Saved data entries
□ □ □ □ □ □ □

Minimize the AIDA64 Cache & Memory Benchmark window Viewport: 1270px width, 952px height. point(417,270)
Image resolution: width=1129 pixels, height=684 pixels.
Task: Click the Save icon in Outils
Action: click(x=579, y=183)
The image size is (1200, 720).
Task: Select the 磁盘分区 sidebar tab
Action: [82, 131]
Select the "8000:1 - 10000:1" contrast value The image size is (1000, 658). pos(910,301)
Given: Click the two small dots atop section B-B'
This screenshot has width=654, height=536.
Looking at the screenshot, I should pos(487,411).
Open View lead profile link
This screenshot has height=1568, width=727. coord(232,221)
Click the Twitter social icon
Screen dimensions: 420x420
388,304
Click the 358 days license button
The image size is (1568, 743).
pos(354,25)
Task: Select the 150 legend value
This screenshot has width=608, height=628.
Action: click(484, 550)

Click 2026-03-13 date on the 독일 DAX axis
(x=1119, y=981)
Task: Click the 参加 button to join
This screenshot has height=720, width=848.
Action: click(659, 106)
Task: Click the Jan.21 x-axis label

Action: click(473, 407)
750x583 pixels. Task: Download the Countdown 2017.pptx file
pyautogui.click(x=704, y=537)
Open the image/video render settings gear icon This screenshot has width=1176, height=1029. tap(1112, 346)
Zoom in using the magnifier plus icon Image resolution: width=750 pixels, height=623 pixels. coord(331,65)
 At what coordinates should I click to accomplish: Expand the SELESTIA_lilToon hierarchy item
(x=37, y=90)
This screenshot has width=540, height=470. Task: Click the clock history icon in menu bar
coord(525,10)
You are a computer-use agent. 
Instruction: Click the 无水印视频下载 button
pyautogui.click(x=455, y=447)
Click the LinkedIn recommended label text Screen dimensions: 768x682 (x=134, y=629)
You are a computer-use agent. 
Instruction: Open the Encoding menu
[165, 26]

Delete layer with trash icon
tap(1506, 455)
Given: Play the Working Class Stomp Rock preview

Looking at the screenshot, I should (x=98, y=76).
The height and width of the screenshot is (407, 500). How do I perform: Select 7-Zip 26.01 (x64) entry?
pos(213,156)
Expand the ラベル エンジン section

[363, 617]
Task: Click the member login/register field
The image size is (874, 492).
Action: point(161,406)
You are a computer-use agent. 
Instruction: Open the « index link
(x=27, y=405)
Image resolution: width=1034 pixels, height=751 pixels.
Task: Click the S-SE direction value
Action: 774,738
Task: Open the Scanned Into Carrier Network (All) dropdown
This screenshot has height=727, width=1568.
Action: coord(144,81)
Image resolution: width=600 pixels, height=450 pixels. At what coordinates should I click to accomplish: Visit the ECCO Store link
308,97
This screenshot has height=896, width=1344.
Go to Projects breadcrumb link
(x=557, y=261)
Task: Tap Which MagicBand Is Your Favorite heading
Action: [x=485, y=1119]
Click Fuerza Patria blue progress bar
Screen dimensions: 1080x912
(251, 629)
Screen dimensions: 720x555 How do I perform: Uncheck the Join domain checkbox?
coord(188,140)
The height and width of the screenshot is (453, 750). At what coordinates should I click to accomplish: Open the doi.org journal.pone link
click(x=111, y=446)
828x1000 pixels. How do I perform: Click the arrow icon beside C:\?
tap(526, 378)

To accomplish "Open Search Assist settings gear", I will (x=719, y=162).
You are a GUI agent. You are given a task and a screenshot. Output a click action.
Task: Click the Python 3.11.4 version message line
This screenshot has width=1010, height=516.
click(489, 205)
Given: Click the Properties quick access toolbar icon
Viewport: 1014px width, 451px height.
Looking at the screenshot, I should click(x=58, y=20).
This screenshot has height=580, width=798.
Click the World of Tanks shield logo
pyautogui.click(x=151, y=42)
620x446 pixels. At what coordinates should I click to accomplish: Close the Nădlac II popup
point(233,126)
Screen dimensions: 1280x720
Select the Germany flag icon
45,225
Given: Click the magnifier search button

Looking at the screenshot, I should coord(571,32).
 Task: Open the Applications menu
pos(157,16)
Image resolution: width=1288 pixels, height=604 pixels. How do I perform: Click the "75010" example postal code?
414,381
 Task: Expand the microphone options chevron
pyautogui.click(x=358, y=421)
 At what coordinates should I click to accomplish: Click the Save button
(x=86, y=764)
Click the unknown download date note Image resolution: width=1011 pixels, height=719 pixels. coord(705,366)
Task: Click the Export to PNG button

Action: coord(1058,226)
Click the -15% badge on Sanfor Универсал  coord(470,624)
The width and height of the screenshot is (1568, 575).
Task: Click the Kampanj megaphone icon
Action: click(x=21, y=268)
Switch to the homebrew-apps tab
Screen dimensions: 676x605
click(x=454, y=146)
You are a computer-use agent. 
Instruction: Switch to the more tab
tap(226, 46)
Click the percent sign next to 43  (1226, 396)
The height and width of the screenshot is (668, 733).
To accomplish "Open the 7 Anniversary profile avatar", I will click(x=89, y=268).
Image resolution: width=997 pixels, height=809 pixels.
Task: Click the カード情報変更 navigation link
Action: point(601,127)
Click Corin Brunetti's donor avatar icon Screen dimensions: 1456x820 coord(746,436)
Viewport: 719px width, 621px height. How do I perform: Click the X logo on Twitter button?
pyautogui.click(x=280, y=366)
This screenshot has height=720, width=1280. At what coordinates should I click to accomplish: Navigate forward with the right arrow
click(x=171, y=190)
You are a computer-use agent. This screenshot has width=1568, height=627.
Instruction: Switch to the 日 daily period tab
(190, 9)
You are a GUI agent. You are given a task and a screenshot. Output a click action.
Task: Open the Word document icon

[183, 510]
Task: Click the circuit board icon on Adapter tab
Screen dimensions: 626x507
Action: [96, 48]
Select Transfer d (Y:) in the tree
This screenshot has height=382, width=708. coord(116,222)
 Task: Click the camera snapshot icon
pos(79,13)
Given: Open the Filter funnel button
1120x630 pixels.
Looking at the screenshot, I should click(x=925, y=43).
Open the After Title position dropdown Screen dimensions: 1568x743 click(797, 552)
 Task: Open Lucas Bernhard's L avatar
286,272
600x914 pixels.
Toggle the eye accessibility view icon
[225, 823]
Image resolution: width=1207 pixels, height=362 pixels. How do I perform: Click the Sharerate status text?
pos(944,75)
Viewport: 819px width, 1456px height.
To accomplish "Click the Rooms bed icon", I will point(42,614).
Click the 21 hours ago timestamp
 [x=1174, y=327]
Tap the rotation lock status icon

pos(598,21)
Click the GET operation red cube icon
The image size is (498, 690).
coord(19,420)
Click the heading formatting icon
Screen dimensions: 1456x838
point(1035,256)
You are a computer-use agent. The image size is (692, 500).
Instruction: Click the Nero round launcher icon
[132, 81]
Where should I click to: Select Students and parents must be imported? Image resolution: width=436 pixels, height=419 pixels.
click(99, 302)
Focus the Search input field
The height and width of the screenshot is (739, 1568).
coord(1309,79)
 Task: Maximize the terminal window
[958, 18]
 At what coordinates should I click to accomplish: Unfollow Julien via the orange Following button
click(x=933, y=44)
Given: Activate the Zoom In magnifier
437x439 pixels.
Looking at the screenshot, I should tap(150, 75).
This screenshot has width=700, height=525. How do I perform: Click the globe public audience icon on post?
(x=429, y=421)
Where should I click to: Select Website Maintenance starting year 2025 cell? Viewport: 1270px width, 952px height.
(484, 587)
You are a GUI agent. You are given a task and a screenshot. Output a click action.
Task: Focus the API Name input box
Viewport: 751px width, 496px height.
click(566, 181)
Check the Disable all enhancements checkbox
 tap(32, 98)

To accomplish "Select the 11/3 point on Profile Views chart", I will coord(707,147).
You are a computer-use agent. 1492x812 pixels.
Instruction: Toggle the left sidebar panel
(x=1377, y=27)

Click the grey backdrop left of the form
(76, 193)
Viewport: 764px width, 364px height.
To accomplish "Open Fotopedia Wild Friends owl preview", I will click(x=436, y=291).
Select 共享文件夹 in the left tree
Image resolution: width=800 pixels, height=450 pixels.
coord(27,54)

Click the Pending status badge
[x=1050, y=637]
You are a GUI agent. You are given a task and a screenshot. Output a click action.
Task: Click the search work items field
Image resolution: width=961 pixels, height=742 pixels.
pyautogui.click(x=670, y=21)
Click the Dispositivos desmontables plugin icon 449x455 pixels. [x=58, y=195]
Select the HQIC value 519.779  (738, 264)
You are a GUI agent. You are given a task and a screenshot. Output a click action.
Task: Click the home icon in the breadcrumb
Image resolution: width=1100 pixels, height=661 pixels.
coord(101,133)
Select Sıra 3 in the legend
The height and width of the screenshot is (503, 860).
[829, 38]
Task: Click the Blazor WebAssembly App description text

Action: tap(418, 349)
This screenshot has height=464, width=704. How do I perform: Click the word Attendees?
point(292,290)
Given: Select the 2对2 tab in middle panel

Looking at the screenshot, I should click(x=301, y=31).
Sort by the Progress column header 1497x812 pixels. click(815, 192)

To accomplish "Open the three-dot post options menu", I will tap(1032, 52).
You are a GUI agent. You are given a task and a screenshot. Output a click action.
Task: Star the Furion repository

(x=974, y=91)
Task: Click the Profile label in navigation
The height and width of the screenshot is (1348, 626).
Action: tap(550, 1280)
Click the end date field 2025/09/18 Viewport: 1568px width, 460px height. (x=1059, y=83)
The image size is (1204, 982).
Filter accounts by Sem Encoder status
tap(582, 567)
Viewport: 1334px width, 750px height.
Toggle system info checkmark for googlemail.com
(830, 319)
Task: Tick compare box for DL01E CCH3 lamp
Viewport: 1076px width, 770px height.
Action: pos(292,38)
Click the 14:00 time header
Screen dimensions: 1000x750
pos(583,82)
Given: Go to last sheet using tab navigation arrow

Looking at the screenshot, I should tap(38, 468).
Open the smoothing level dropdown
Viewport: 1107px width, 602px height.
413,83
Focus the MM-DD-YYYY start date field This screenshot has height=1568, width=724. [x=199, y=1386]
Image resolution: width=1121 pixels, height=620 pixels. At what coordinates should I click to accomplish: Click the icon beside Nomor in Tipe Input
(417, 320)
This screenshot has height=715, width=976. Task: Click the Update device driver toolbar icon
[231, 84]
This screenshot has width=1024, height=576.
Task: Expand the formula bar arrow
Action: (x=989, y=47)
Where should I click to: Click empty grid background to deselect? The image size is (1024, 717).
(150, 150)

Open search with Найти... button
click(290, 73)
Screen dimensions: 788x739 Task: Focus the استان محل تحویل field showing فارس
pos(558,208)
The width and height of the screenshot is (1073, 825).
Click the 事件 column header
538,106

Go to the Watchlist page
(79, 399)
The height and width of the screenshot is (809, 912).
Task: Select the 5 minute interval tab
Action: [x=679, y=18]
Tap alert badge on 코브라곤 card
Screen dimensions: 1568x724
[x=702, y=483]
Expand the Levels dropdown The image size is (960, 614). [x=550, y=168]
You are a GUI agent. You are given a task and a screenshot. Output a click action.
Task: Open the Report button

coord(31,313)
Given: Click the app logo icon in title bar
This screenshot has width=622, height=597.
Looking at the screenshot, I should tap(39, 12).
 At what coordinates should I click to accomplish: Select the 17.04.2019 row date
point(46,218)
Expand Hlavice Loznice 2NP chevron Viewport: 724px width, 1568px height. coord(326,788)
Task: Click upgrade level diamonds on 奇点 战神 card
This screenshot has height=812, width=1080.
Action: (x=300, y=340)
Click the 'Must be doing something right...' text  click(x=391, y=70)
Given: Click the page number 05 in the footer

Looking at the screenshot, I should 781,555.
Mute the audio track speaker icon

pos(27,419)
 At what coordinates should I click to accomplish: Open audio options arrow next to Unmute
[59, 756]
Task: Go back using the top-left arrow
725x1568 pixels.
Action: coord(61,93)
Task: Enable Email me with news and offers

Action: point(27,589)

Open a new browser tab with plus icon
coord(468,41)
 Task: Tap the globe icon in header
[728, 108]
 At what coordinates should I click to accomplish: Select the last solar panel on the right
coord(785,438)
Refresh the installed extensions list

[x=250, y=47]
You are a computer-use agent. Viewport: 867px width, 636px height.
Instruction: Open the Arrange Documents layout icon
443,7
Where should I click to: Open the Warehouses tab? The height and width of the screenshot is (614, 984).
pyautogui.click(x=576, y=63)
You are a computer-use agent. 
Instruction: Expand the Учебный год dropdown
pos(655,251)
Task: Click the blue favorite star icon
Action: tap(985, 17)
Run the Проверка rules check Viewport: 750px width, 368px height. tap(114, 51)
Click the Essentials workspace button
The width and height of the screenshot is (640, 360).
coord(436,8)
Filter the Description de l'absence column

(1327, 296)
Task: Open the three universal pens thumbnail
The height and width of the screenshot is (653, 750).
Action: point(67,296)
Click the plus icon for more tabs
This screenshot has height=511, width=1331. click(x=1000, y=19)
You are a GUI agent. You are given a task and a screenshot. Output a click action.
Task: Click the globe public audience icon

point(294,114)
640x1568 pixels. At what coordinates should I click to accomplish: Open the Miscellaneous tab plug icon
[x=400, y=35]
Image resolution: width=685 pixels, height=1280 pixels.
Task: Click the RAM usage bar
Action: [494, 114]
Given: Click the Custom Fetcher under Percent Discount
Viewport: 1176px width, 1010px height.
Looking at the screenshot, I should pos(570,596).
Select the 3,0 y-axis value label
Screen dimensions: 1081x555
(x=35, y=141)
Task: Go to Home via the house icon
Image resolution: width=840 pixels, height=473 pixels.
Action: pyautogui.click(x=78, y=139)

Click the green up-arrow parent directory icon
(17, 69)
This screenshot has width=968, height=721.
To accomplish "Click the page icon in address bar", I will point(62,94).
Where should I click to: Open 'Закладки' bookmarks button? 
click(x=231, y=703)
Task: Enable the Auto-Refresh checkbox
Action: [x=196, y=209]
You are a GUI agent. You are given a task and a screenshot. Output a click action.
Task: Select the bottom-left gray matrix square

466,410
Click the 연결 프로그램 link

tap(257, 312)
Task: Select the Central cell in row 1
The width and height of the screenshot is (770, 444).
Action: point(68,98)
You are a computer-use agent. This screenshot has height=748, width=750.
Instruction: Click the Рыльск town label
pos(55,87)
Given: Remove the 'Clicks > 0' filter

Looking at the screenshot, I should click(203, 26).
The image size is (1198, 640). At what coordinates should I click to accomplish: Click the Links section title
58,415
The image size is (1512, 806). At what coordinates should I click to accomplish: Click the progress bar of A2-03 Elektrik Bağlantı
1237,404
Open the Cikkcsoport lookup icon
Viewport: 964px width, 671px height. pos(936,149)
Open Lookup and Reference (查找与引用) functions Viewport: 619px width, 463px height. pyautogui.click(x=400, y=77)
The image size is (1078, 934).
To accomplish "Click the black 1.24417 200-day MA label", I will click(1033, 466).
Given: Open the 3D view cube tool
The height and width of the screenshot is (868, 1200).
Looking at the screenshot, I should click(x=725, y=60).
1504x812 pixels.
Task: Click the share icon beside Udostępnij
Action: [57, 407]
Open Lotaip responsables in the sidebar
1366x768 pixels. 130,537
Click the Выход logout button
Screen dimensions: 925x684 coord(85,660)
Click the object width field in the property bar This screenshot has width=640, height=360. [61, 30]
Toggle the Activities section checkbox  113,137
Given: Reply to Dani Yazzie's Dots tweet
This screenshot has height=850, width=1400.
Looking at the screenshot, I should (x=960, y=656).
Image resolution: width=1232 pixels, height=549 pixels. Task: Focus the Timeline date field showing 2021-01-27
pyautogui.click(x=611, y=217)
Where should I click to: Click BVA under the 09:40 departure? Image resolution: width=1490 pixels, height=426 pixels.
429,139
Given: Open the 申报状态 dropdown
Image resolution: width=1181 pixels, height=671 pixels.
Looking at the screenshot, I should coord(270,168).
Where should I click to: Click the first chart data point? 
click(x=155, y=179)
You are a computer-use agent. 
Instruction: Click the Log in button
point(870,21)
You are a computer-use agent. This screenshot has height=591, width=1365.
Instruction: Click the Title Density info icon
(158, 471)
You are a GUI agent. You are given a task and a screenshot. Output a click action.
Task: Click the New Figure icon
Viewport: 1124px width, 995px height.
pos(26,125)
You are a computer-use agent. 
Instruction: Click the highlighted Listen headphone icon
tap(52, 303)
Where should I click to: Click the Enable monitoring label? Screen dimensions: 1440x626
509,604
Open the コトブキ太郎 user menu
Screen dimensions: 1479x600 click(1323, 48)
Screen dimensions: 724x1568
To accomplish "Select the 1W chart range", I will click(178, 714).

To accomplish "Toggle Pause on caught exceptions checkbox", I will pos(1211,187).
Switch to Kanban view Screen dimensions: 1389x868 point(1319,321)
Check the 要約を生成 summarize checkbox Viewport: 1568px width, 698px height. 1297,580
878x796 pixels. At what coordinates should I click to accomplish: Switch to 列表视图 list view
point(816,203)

□ □ □ □ □ □ □

WHAT THE TASK REQUIRES:
Which of the lines above hold the string "settings"? Pick each of them out.

SOLUTION TO THE PROBLEM:
Open the image/video render settings gear icon This screenshot has width=1176, height=1029. tap(1112, 346)
To accomplish "Open Search Assist settings gear", I will (x=719, y=162).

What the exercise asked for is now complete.